In the late 1990s, publisher W. W. Norton & Company rented the replica of HMS Rose in New York for a pier-side party to celebrate the publication of Patrick O’Brian's latest novel. O’Brian himself was present, and he casually mentioned to the frigate's captain, Richard Bailey, that if the Rose were painted in an 1805 colour scheme she would be a "dead ringer" for the frigate Surprise that appeared in his books. Bailey quickly ordered his crew to get out the paint and make the changes. O’Brian was so impressed that he changed his mind about his prohibition of having any of his books converted into film, and Norton immediately started looking for a Hollywood production company.
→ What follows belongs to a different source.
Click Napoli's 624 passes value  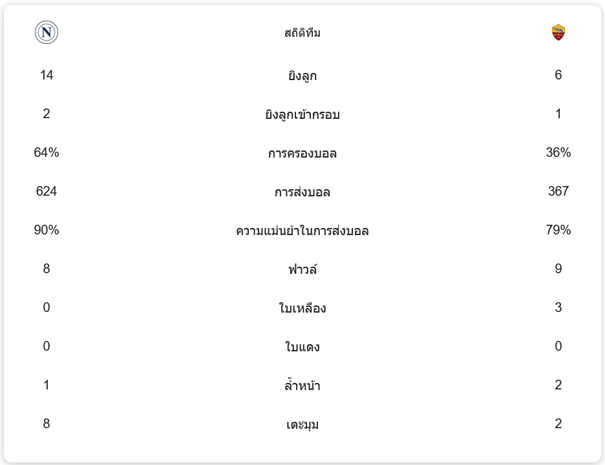point(47,191)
For the 2003 film Master and Commander: The Far Side of the World, the role of Surprise was filled by the same replica of HMS Rose, which was purchased by the film studio and extensively modified at Baja Studios to resemble the original Surprise for the role.

The book HMS Surprise by O'Brian also mentions Aubrey being a midshipman aboard Surprise. (Note: This chronology is contradicted by a later book in the series, The Wine-Dark Sea, which has Aubrey as a lieutenant in in 1792.) The series has the Surprise in service until O'Brian's extended fictional year of 1812, using the latitude of fiction in The Reverse of the Medal. In that era, the Royal Navy commissioned a 38-gun frigate by this name in September 1812.

The fictional Surprise is sold out of the service in The Reverse of the Medal, being purchased by Stephen Maturin and employed first as a letter of marque and later as His Majesty's hired ship Surprise under Aubrey's command. Maturin agrees to sell the Surprise to Aubrey in The Nutmeg of Consolation, though later novels suggest that never transpired and Maturin continued to own the ship. Surprises ultimate fictional fate is unknown although she was still at sea in 1817 when Aubrey receives news of his promotion to Rear-Admiral of the Blue in her great cabin at the end of Blue at the Mizzen, the last completed novel in the series.

The Surprise public house in Chelsea, London, established in 1853, is named after the ship with the pub sign containing an image of the ship.